_Work to be completed_.
No picture should appear in the copy. Transcribe exactly, and only, the lines from the one with "The height and" through the last line of the data below.

[Screenshot grounding data]
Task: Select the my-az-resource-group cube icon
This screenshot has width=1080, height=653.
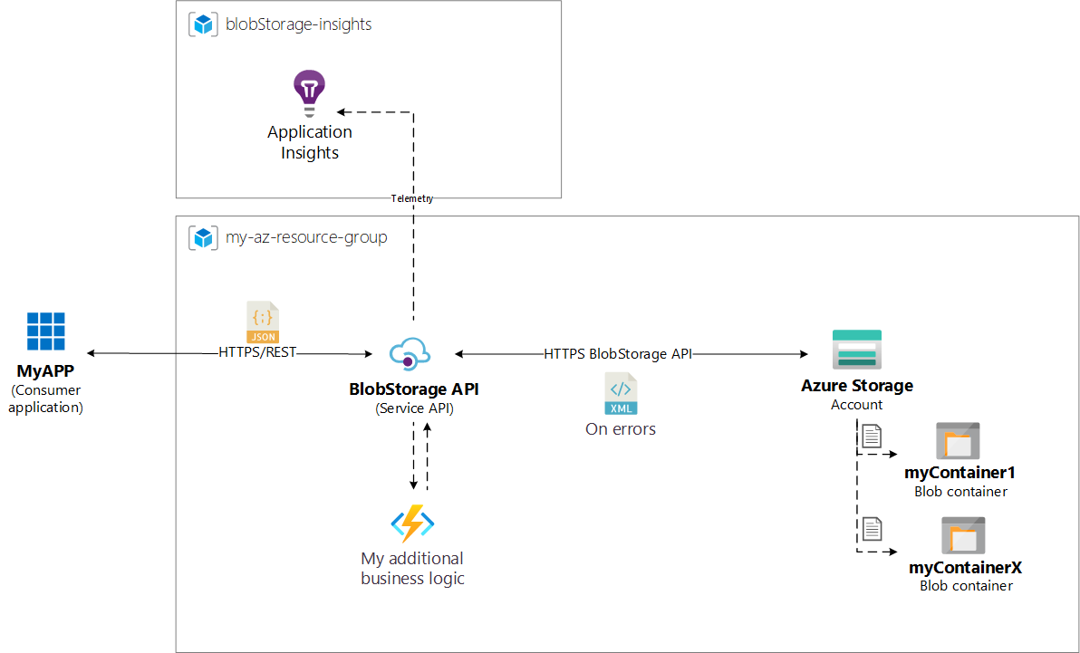Action: coord(203,238)
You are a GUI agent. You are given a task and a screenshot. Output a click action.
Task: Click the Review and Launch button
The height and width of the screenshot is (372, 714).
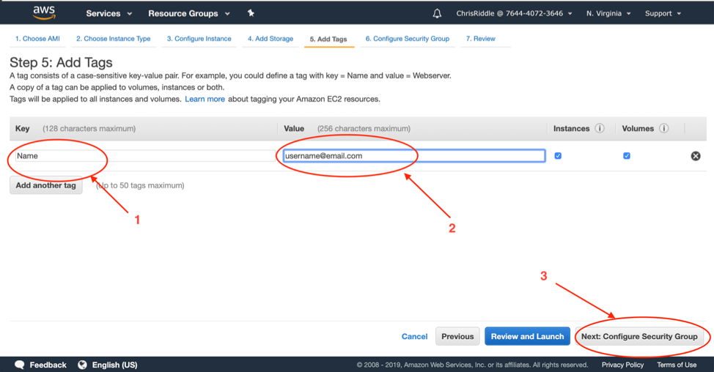(527, 336)
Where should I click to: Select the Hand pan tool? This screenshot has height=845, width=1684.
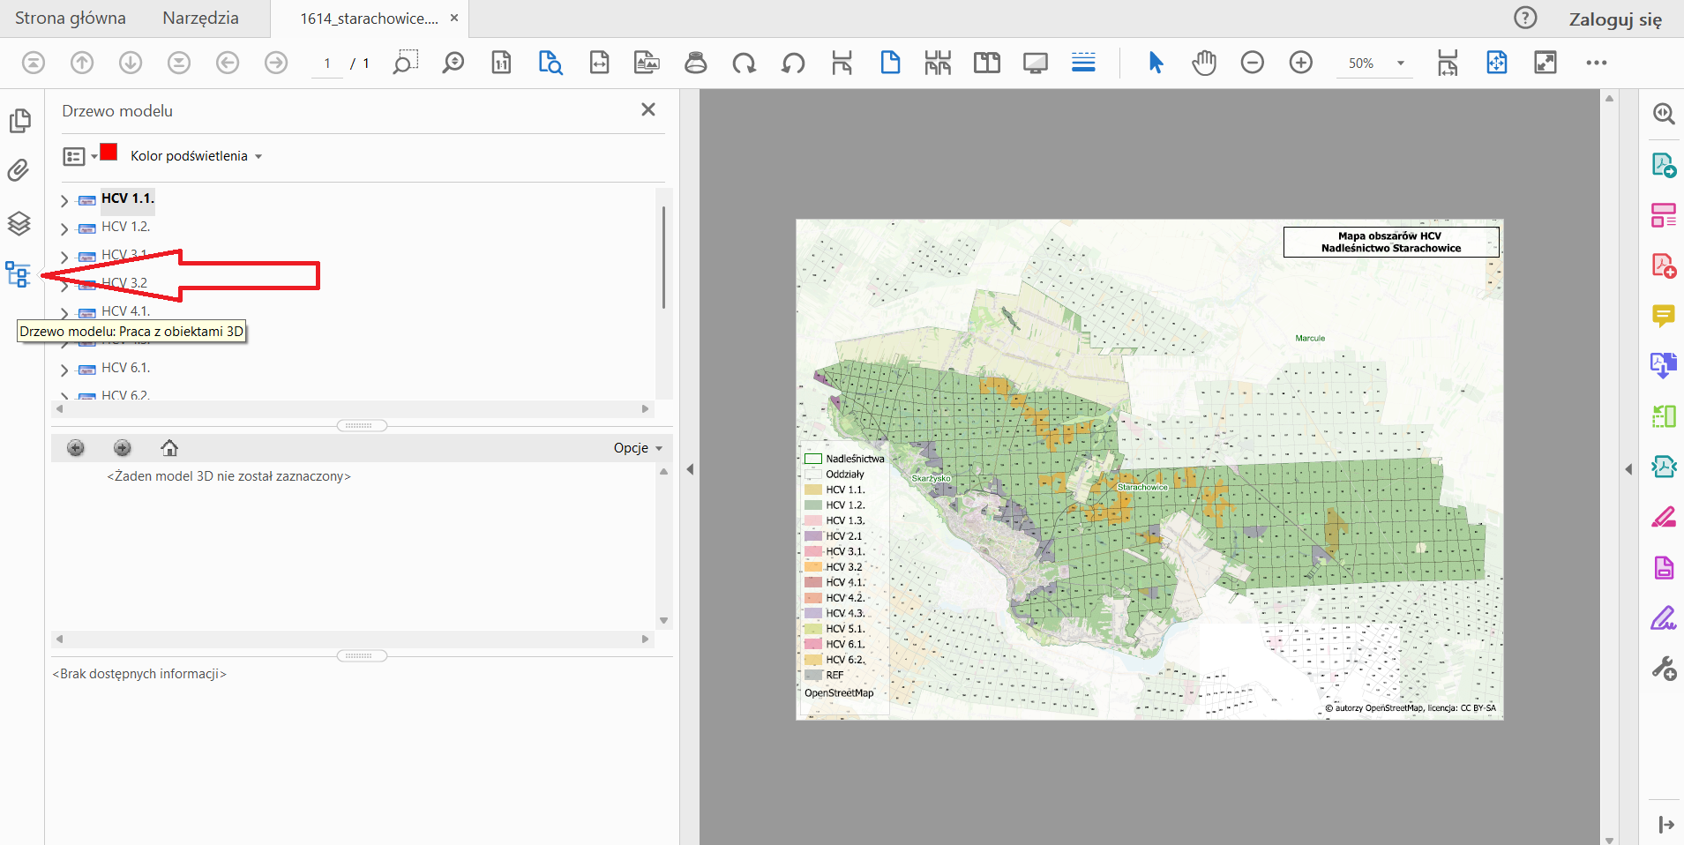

_Written response_.
The height and width of the screenshot is (372, 714).
(527, 336)
Where should I click to: Select the Hand pan tool? This screenshot has height=845, width=1684.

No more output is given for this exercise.